(Stored items)
- - - - -

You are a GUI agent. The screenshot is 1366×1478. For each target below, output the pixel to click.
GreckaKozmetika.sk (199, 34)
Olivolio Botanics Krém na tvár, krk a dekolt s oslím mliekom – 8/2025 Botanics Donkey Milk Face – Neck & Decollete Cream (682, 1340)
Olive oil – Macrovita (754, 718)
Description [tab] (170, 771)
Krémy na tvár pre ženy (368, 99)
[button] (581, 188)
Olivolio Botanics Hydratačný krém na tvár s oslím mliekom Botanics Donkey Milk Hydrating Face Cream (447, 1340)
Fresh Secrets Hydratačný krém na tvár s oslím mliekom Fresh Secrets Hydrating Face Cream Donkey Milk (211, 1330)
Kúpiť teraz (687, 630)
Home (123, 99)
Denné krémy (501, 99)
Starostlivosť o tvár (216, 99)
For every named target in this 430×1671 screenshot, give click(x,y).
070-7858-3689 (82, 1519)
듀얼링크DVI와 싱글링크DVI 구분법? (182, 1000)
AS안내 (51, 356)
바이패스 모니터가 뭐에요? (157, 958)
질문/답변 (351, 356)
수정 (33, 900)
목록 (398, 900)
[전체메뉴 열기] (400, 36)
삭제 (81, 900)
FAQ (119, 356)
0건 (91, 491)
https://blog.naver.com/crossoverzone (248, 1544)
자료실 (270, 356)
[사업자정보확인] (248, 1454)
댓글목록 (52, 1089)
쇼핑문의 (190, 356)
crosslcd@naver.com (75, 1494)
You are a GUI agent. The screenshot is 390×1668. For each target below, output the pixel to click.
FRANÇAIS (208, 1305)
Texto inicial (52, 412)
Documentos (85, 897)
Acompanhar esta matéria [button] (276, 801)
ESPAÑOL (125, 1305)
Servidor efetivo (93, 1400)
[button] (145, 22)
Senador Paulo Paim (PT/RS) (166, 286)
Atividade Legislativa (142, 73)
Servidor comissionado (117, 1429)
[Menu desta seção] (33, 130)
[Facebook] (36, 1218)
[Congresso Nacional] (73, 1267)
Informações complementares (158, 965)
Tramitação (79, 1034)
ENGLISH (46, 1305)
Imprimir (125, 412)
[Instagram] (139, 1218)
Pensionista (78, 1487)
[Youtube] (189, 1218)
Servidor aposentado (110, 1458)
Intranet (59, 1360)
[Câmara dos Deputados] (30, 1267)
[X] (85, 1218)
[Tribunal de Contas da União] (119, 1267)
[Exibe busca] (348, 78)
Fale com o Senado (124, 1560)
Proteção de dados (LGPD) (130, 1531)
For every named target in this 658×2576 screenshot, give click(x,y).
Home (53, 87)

- - - - -

- _Prompt_
Write the number of lines above that contain the string "named", and nothing besides.

- _Exercise result_
2